All that remains of the woodlands which until the last century covered much of the surrounding area are stands of black alder, plane tree, poplar, birch, willow and oak. There are also black poplar, black locust, white willow, black alder and English oak along the river banks north of Trezzo sull’Adda. Apart from the woods, vast areas are covered with species typical of deciduous woodland and undergrowth such as hornbeam, sweet chestnut, dogwood, hazel and black locust.

The marshlands are dotted with lovely aquatic flowers: delicate water-lilies, the wild yellow lily, lily-of-the-valley and many varieties of veronica. This environment is also the habitat of a wide variety of fauna. The amphibians include the European tree frog with its brilliant green colouring and black stripe down its side, the green frog and the common brown frog. There is also a wide variety of birds: swans, ducks, mallards, coots, hooded crow, seagulls and even the grey heron whose numbers are on the rise.

Via Benigno Calvi 3  - Trezzo sull'Adda

Parco Lombardo della Valle del Ticino


With its 91,410 hectares, 22,249 of which are a Parco Naturale or nature reserve, the Parco del Ticino is an area of rich biodiversity. The landscape is heavily conditioned by the river and its valley which constitute an environment of great importance and beauty. Alongside the river valley, the irrigation plain and the dry plain lies to the north, with the heathland and drumlins of the foothills stretching as far as Lake Maggiore and Comabbio.
The Parco del Ticino is one of the areas in the Po Valley that can boast a wide variety of animals, including certain species which have died out elsewhere. Mammals include fox, stoat, badger, skunk, weasel, as well as some deer and wild boar. Squirrel and dormouse, wild rabbit and hare are also fairly widespread in the woodlands.
There are 246 different species of birds in the Park: these include many species of waterfowl like the Egret, Purple heron, Grey heron, the Squacco Heron and the Black-crowned Night Heron. The woodlands are home to many Chaffinches, and Woodpeckers, including the Lesser Spotted Woodpecker, which is quite rare in Lombardy. There are many diurnal and nocturnal predators like the Hobby, Harris Hawk, Sparrowhawk, Kestrel, Hen Harrier, Peregrine Falcon and Osprey. The river is teeming with fish: Carp, Pike, Perch, Common rudd, Three-spined stickleback, Grayling, Tench and Trout.

Via Isonzo 1 - Pontevecchio di Magenta

Golasecca Civilization


This term is used to describe a particular proto-historical culture which arose in the Canton Ticino, Grisons and north-western area of the Italian peninsula between the Alps and the River Po, especially around the lakes of Verbania and Como, between the 9th and 4th centuries B.C. during the first Iron Age.
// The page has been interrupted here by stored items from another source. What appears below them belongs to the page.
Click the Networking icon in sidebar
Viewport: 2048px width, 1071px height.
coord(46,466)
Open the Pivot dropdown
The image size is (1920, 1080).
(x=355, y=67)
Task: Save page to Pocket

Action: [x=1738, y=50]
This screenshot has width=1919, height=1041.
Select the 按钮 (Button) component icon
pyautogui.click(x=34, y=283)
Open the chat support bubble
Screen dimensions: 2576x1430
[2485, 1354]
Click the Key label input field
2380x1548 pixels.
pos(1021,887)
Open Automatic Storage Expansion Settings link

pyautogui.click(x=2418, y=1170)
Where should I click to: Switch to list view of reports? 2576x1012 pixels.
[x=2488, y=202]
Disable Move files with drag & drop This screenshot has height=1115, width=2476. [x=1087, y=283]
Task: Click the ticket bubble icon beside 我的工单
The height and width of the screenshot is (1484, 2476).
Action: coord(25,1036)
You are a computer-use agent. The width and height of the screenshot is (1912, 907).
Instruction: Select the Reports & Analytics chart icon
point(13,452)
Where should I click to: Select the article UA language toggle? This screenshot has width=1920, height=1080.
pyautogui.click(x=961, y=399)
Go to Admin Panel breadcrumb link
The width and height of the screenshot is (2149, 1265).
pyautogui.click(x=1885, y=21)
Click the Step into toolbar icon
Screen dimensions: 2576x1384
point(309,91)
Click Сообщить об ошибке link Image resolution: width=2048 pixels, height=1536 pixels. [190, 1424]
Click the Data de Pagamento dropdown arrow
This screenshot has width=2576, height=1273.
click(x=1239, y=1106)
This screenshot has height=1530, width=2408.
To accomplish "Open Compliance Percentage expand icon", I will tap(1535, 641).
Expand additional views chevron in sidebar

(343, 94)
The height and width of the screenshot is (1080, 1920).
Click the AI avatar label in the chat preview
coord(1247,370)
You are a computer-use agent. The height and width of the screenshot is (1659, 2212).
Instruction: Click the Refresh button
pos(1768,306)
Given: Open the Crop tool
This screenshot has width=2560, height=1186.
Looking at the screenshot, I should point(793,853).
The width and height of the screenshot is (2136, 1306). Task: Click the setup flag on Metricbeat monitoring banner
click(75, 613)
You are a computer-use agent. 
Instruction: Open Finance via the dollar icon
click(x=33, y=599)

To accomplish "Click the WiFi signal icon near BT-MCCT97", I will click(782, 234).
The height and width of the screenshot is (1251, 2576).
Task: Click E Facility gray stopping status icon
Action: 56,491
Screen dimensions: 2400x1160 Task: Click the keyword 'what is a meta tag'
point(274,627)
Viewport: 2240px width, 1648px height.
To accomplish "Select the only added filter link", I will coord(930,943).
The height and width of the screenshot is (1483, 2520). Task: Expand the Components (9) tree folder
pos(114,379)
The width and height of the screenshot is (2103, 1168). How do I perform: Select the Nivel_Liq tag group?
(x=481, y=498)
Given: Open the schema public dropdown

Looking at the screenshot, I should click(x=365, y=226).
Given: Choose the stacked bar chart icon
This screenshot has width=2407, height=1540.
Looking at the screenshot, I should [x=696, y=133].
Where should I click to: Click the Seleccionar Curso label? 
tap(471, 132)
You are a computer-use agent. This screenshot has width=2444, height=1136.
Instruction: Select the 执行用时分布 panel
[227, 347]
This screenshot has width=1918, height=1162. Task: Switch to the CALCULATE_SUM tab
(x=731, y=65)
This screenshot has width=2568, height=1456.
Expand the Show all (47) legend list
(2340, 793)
The area around the point where the Ticino flows out of the lake features steep gravelly gullies and waterfalls which explain the place name “Golasecca” or dry gully. Protected by a ring of morenic hills it was dotted with villages big and small with landing stages for boat traffic and checkpoints at the points where goods were traded coming from the Mediterranean-Etruscan area headed for the Transalpine markets. Significant finds in the burial sites have made it possible to confirm that these inhabitants originated in incursions by Celtic tribes. The cremated remains of the dead were placed in graves often protected by elaborate stone structures. A study of numerous finds which have been systematically documented testifies that trade was more important than farming in the Golasecca culture, that the grape vine was already being cultivated, that crafts thrived and they had already developed the arts of spinning and weaving. They lived in huts of modest dimensions made from a framework of tree-trunks and walls made of mud and straw covered with branches woven together with twigs. Recent archaeological finds of inscriptions on stone and funerary pottery have shown that the alphabet was already known in the 7th century B.C. and trace it to a Lepontic language connected with Etruscan. The appearance in the 5th century of the centre of Milan, founded by Insubrians and located in a strategic position for various trade routes led to the decline of the Golasecca settlements on the banks of the Ticino.